Okay, authors, put your creative juices to the test! Ever written a chain story? It's where you write one sentence that contributes to the ongoing story. You can come back later and add another sentence, but you can't write back-to-back sentences. Let's see where this story goes! Below is the opening line. PJ
It came at me so fast, I barely had time to react.
Hi, everybody" chimed-in Larry King, a cameraman behind him taking in the entire, sordid yet oddly stimulating scene, "When I say pizza - what do you folks think of?"

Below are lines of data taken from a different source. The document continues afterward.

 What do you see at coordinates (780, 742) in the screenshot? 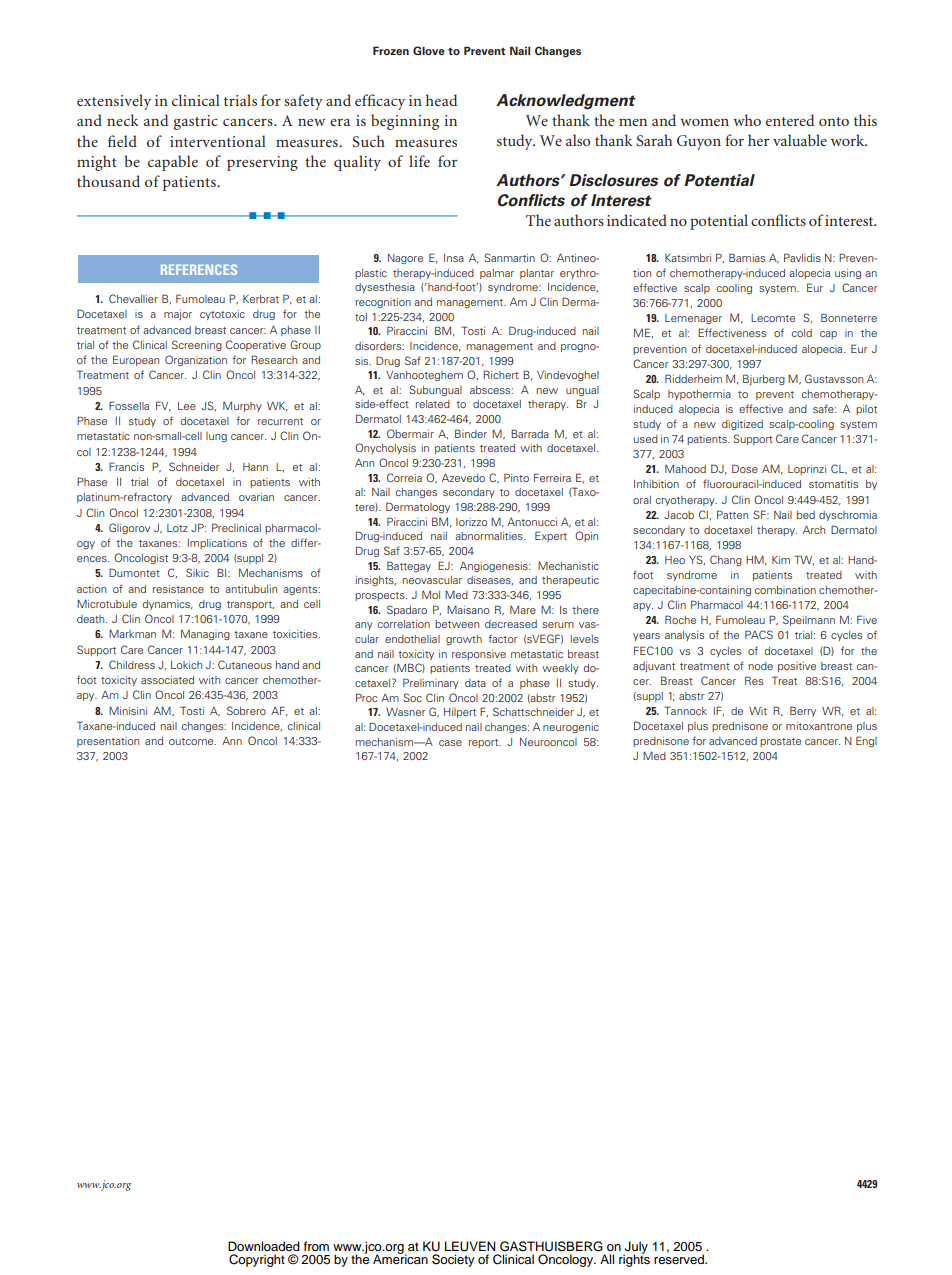
I see `prostate` at bounding box center [780, 742].
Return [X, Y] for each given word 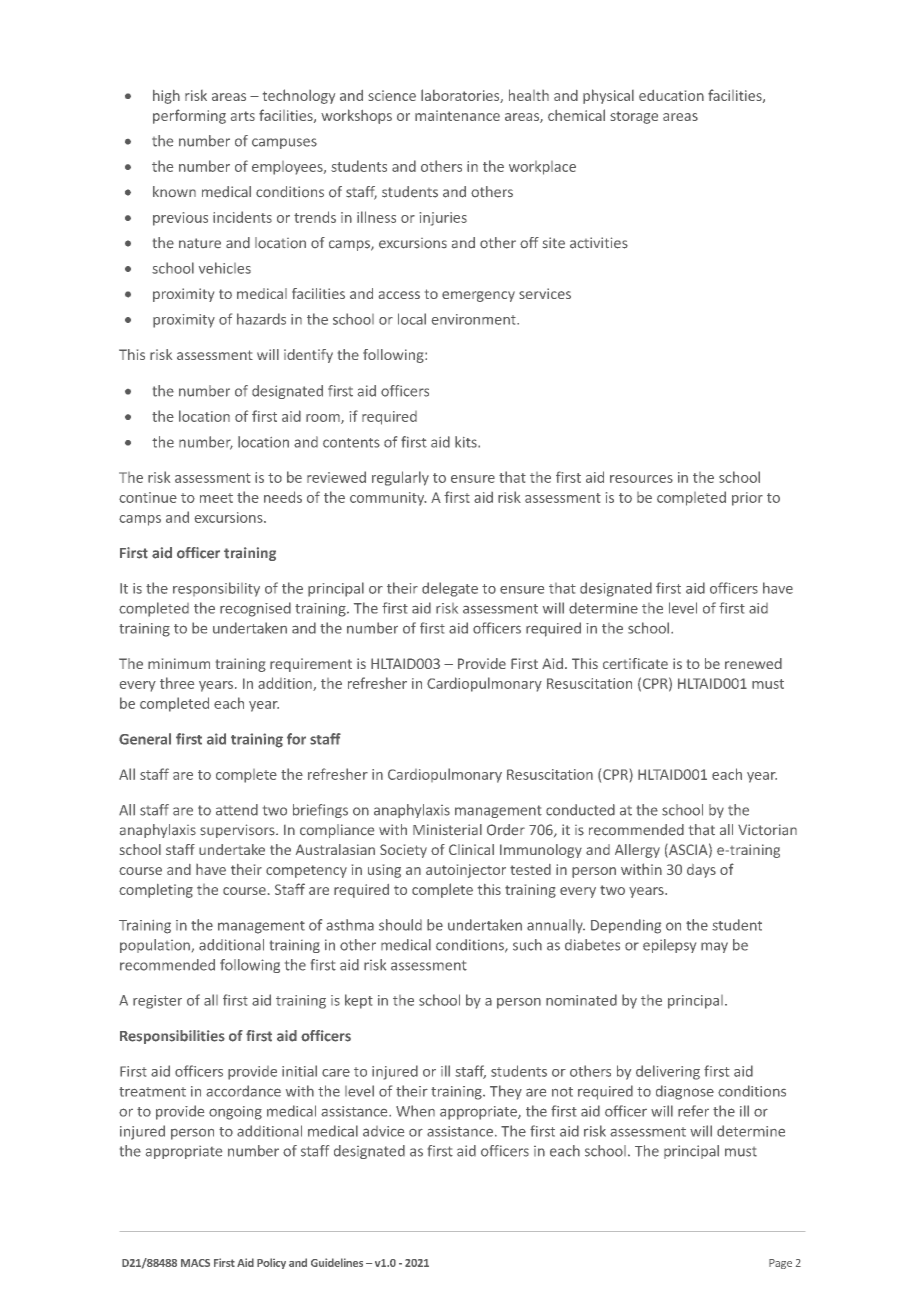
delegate [450, 589]
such [527, 945]
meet [216, 498]
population [155, 946]
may [714, 947]
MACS [195, 1263]
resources [641, 479]
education [671, 95]
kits [467, 442]
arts [243, 116]
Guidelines [337, 1262]
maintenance [457, 115]
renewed [753, 663]
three [177, 683]
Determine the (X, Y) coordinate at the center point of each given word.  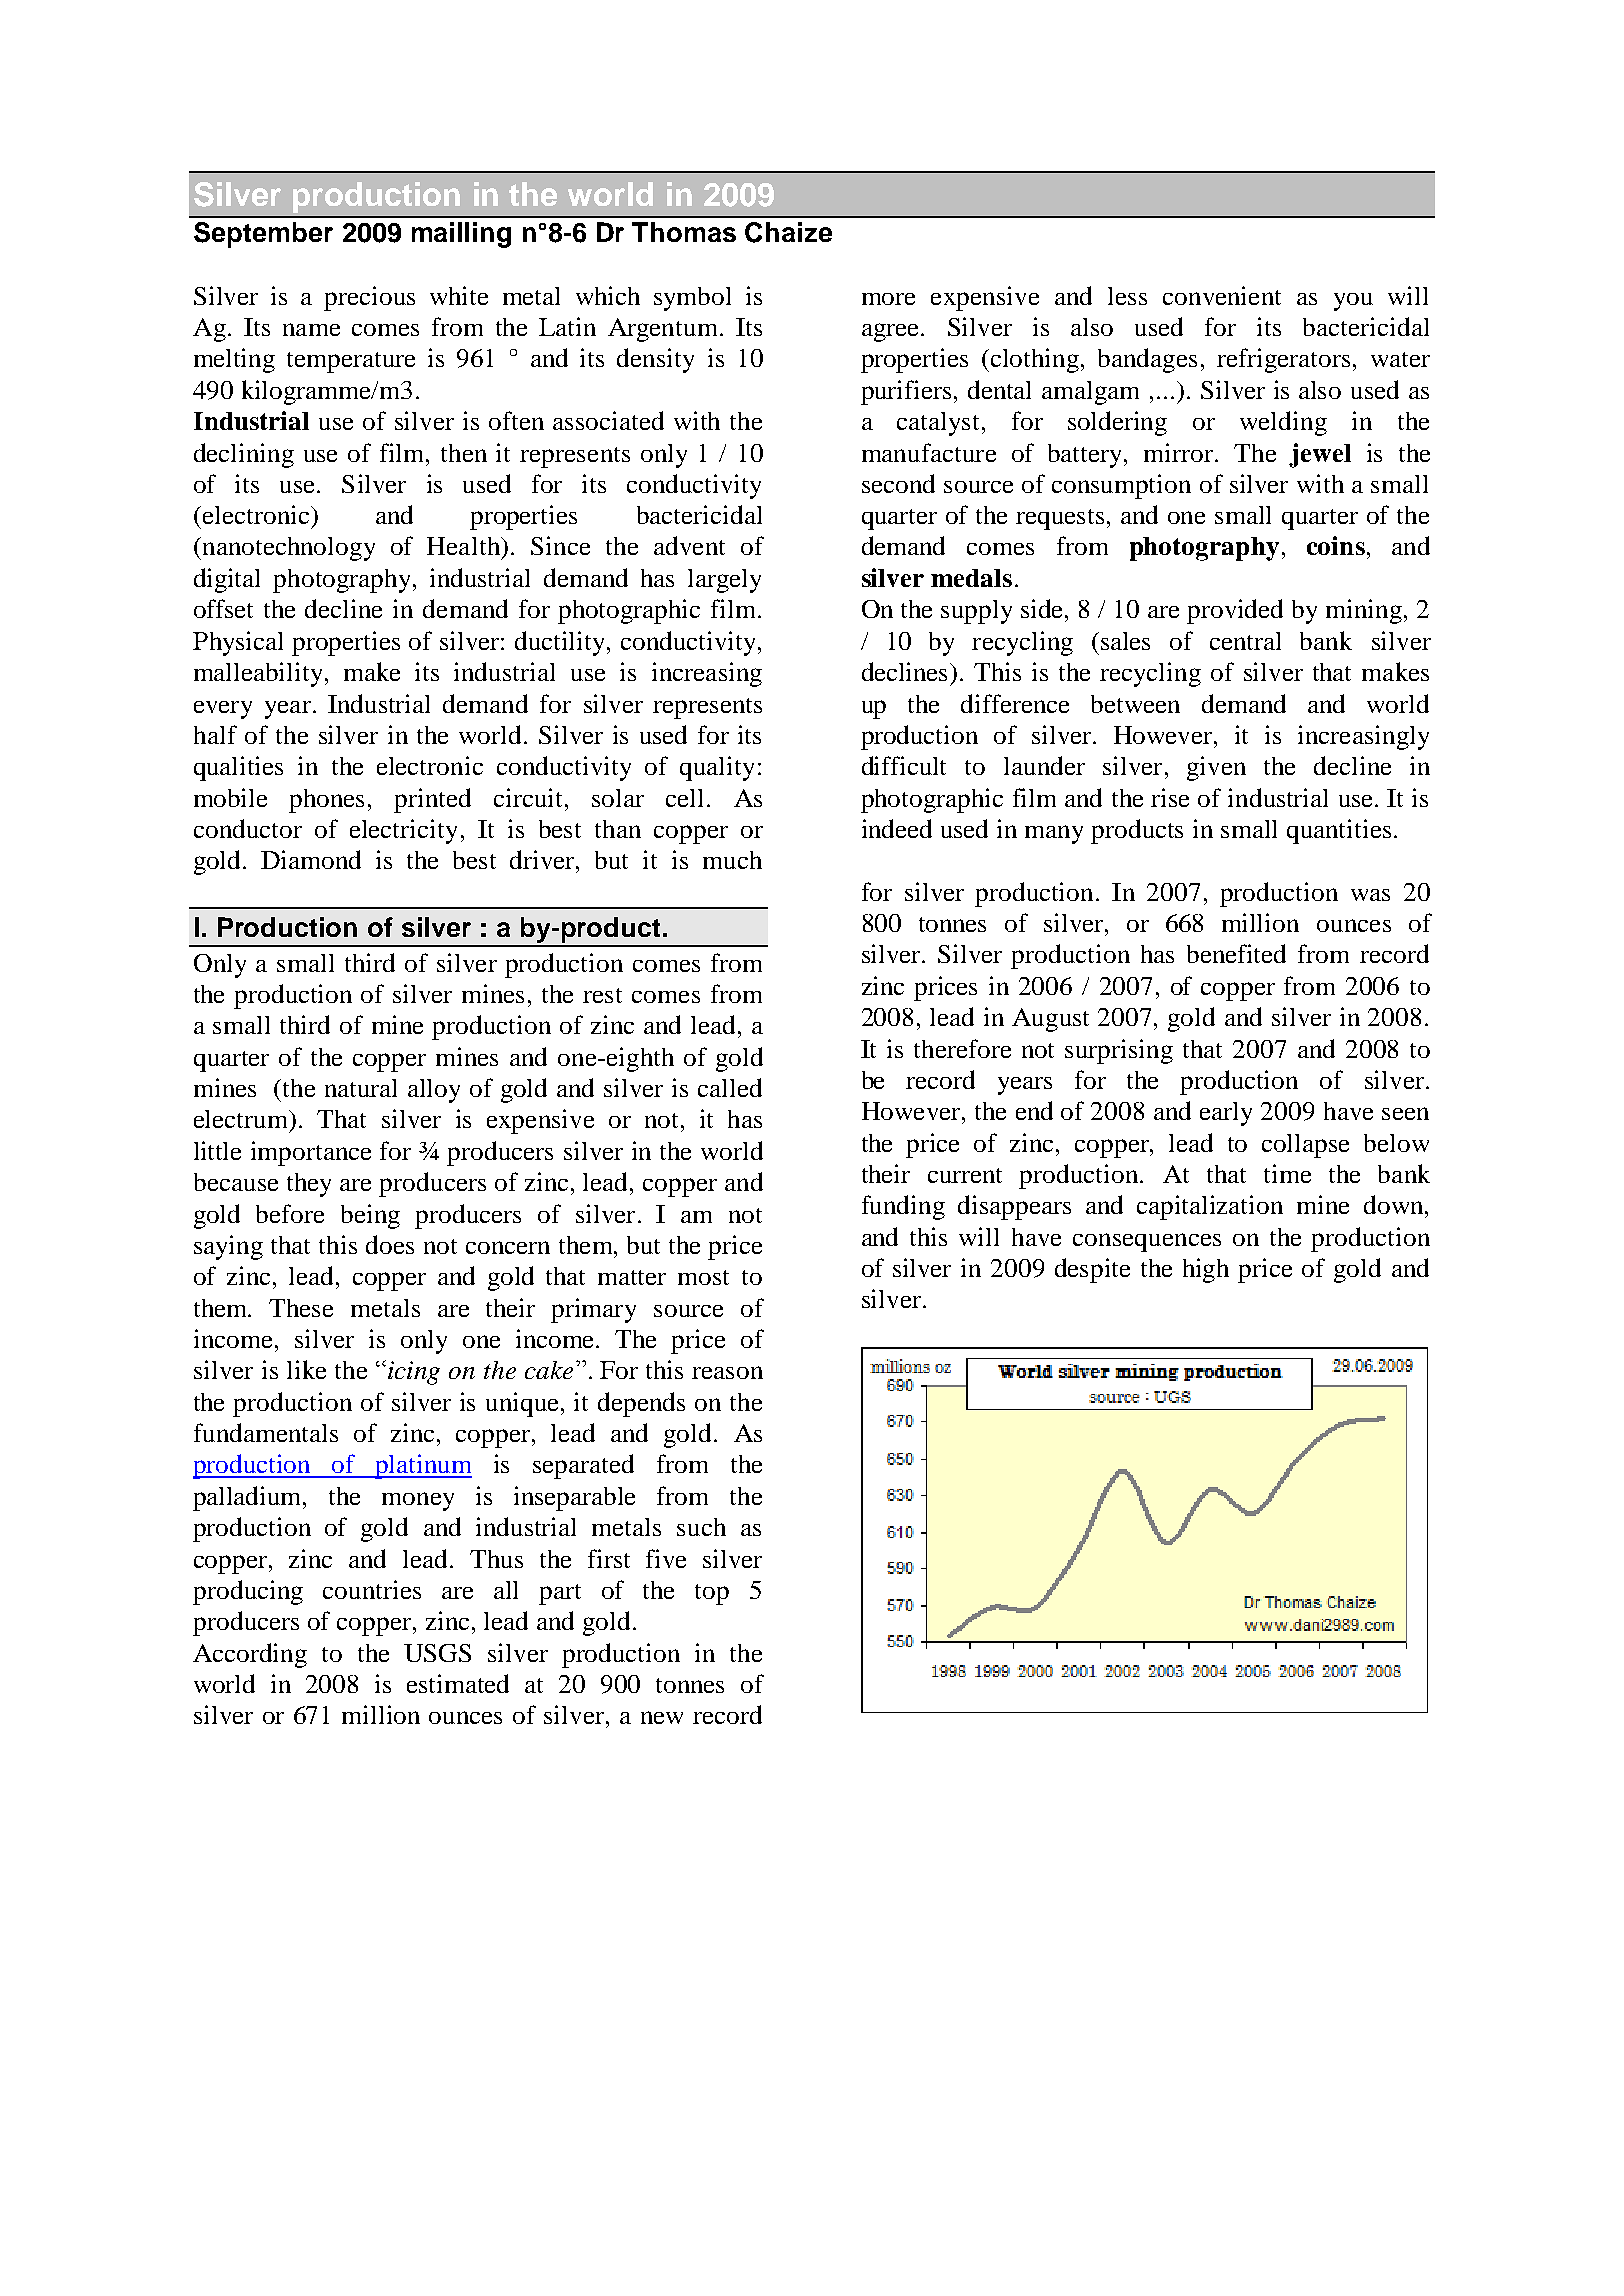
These (301, 1308)
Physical (238, 643)
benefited (1236, 953)
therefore (962, 1048)
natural (361, 1088)
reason (727, 1372)
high (1206, 1270)
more (888, 299)
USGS (437, 1653)
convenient (1222, 295)
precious (369, 298)
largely (724, 581)
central (1245, 641)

"Well", I said in my best alien falsetto. "We don't think of Wiener's weener chopped up as peperroni bits. BTW, Mr. King, is that a real human hair transplant you'rer sporting? Gawd, you must be close to 80!"
"Actually, in case you've forgotten," Larry answered, "on my mother planet, gaunt, frail, balding, wrinkly, men with poor posture, are considered to be the ultimate sex gods. And we can only achieve maximum sexiness through marriage to many, many earth females."
Still, creepy vacations to other planets was the last thing on my mind. I had to escape. But how? was the obvious question, and did I take Pam with me or leave her to Larry King and Congressman Wiener's mercy?
I wasn't sure whether to fillet and cook him or send him back to Larry King's mother planet where old wrinkly balding men with hair transplants are gods.
"Yes," she said. "Perhaps America will understand his need to expose his human self on Twitter was really only a manifestation of anger and shame, since he has been forced to hide his true supernatural nature. Perhaps this way, he will be forgiven by his wife, the few dozen or so shocked and emotionally scarred college co-eds, his constituents and his political party. In fact, I think it's time we elected a were-skunk-dolphin to The White House."
"You know, we weren't really thinking the same thing at all. I wanted to expose him for the disgusting creature that he is. I'm thinking maybe you should be in the video with him, since you love him so much. Just for the record, though, my home planet is much more fun that both of theirs combined. I only came here for the Ben & Jerry's ice cream."
And then the phone rang. I felt my stomach due flip-flops when I saw that the caller ID on my cell said MOM in big, bold, accusatory letters. She was a HUGE Larry King fan.
"You know?" Larry's deep, yet emasculated baritone was loud enough for my mother to hear. "I think in today's society, when people should be more open-minded toward other cultures, sexual orientations and religions, your mother should have taught you compassion toward deviant, adulterous were-skunk-dolphins. Immortals have feelings, too. Or have you forgotten? And that's not ice cream you're eating, by the way."